I wasn’t dressed for the weather either. I was wearing a soft cashmere sweater, thin leggings and Ugg boots. I’d been ready for Thanksgiving dinner, not a night in my car out in the cold. And because my car had come with me from L.A., I didn’t have any emergency gear like blankets or flares or shovels. All of the things my father ensured that I had when I was living here.

Fear barreled through me as cold crept in from the windows, the doors, the spores in the air. Sure, I’d been in a pretty miserable and depressed place these past few weeks, but I never actually wanted to die.

“You have a family. But that’s never been enough for you. You’ve never seen that.”

My brother’s words echoed against the icy interior of the car. I thought of him. My mother. That squishy little baby. People who loved me. And despite my brother’s anger, he did love me. That I knew.

I’d been so determined to leave New Hope behind, I didn’t realize I was abandoning the people who would be in my corner no matter what.

And if I didn’t get out of this, I’d be hurting them more.

Regret stung like a snake bite.

I had to survive.

That’s all there was to it.

Except that I was pretty sure that me surviving this situation required a miracle. And didn’t those only happen in cheesy Christmas movies?

* * *

I must’ve drifted off because the last thing I remembered was being very cold and very mad at myself for actually dying in the place I’d vowed to leave forever.

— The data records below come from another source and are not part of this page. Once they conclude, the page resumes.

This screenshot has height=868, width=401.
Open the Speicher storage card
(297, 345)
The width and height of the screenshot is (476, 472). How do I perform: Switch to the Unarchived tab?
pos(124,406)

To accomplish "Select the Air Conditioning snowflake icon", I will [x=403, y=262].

At least the cemetery wasn’t far. They could just haul me up and throw me in a hole. But the ground was too hard to dig holes. So I’d have to spend time in the chilling drawer of the morgue. Did we even have a morgue?

It wouldn’t matter too much to me anyway. I’d be dead, and I didn’t believe in any kind of afterlife.

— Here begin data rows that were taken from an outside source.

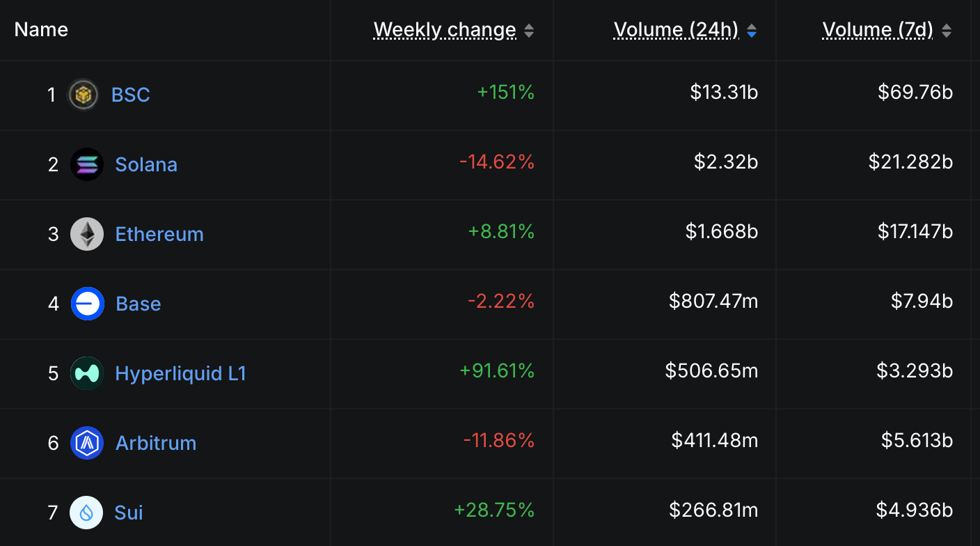
Task: Open the BSC chain page link
Action: pos(130,94)
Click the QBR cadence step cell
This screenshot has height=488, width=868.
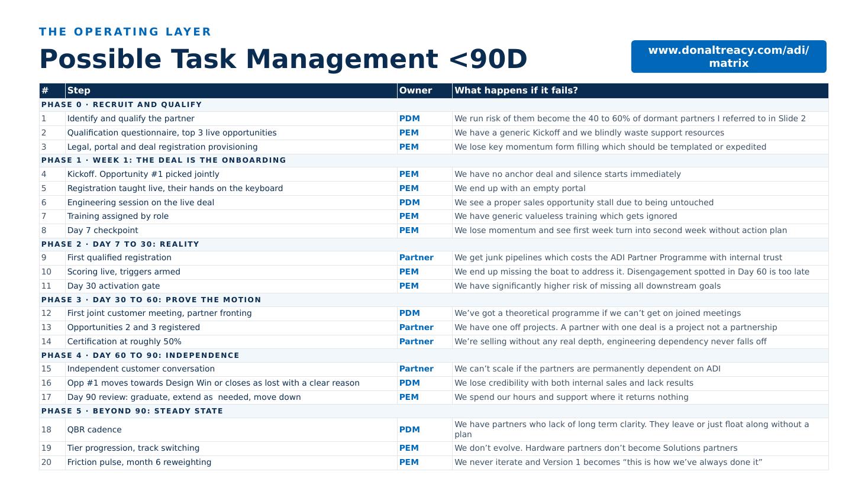pos(231,430)
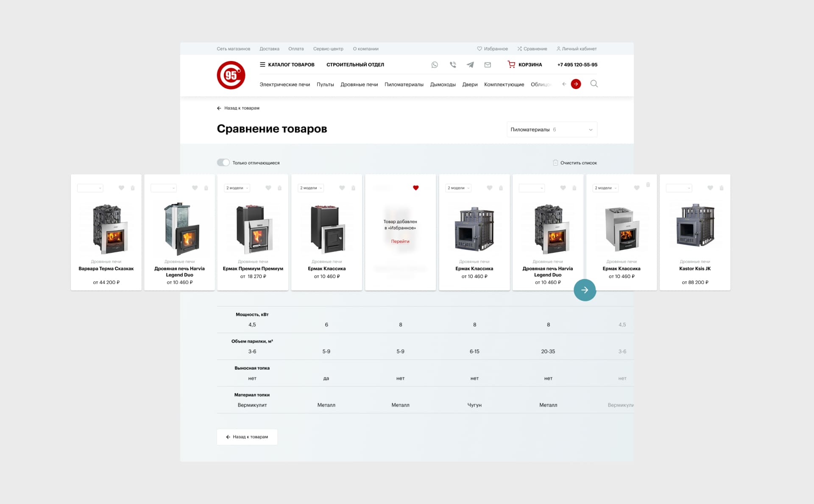
Task: Follow the Перейти link to favorites
Action: coord(400,241)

Though I was momentarily questioning that belief when I’d gone from freezing cold, exhausted and thinking of my inevitable demise to being in motion and nestled up against something warm and pleasant smelling. It smelled like snow, cedar and leather. And something else. Something woodsy and comforting.

Hair was brushed from my face. “Willow? Can you wake up, baby?”

Baby?

I must’ve been in some kind of afterlife because I was no one’s baby.

BRODY

I’d been in a lot of pretty fucking intense and scary situations. Situations where I was sure I was going to die. Situations where I’d feared my friends would die. I’d watched one of my best buddies take his last breath.

Fear was an old friend, one I thought I’d gotten familiar with.

But nothing prepared me for what I’d felt when I saw the dim headlights of the car in the snowdrift, the vision of Willow’s unconscious body after I’d dug through the snow to open her door.

Her skin was icy to the touch, her limbs like lead as I carried her to my truck, turned the heat up as high as it could go then covered her with the emergency blankets I kept on hand for situations such as this.

I ran my knuckles down Willow’s porcelain cheek. Her lips were tinged blue, her breathing shallow but there. She was breathing.